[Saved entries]
= = = =

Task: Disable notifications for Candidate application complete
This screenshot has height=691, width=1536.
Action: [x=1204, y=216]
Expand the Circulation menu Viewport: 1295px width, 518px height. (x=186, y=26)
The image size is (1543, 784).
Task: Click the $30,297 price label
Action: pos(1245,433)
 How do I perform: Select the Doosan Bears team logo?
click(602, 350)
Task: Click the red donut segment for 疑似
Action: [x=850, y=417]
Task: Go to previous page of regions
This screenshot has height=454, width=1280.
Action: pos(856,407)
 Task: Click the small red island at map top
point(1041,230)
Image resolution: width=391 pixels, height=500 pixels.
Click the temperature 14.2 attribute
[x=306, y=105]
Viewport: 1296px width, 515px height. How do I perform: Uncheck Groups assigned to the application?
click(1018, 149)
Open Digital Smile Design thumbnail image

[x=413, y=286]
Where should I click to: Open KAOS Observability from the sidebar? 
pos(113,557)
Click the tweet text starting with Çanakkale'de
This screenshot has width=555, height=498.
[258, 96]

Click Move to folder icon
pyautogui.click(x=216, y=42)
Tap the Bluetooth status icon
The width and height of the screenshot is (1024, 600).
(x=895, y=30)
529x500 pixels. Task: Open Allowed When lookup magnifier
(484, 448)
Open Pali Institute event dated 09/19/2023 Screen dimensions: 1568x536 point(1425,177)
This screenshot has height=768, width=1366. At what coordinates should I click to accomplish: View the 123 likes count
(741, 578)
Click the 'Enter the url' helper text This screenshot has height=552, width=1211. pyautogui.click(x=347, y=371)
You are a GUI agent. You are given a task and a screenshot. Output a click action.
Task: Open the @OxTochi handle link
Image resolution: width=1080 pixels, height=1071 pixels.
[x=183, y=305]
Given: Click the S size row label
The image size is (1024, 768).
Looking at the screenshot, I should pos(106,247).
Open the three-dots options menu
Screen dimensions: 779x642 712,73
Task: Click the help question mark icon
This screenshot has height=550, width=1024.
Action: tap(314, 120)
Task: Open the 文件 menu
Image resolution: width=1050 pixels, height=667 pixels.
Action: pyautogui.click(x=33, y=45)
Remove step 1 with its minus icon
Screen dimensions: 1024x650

= = = =

## THE PROBLEM
An exact copy of every entry is the expected result.

## ANSWER FOR THIS EXERCISE
Task: Disable notifications for Candidate application complete
This screenshot has height=691, width=1536.
Action: [x=1204, y=216]
Expand the Circulation menu Viewport: 1295px width, 518px height. (x=186, y=26)
The image size is (1543, 784).
Task: Click the $30,297 price label
Action: pos(1245,433)
 How do I perform: Select the Doosan Bears team logo?
click(602, 350)
Task: Click the red donut segment for 疑似
Action: [x=850, y=417]
Task: Go to previous page of regions
This screenshot has height=454, width=1280.
Action: pos(856,407)
 Task: Click the small red island at map top
point(1041,230)
Image resolution: width=391 pixels, height=500 pixels.
Click the temperature 14.2 attribute
[x=306, y=105]
Viewport: 1296px width, 515px height. How do I perform: Uncheck Groups assigned to the application?
click(1018, 149)
Open Digital Smile Design thumbnail image

[x=413, y=286]
Where should I click to: Open KAOS Observability from the sidebar? 
pos(113,557)
Click the tweet text starting with Çanakkale'de
This screenshot has width=555, height=498.
[258, 96]

Click Move to folder icon
pyautogui.click(x=216, y=42)
Tap the Bluetooth status icon
The width and height of the screenshot is (1024, 600).
(x=895, y=30)
529x500 pixels. Task: Open Allowed When lookup magnifier
(484, 448)
Open Pali Institute event dated 09/19/2023 Screen dimensions: 1568x536 point(1425,177)
This screenshot has height=768, width=1366. At what coordinates should I click to accomplish: View the 123 likes count
(741, 578)
Click the 'Enter the url' helper text This screenshot has height=552, width=1211. pyautogui.click(x=347, y=371)
You are a GUI agent. You are given a task and a screenshot. Output a click action.
Task: Open the @OxTochi handle link
Image resolution: width=1080 pixels, height=1071 pixels.
[x=183, y=305]
Given: Click the S size row label
The image size is (1024, 768).
Looking at the screenshot, I should pos(106,247).
Open the three-dots options menu
Screen dimensions: 779x642 712,73
Task: Click the help question mark icon
This screenshot has height=550, width=1024.
Action: tap(314, 120)
Task: Open the 文件 menu
Image resolution: width=1050 pixels, height=667 pixels.
Action: pyautogui.click(x=33, y=45)
Remove step 1 with its minus icon
Screen dimensions: 1024x650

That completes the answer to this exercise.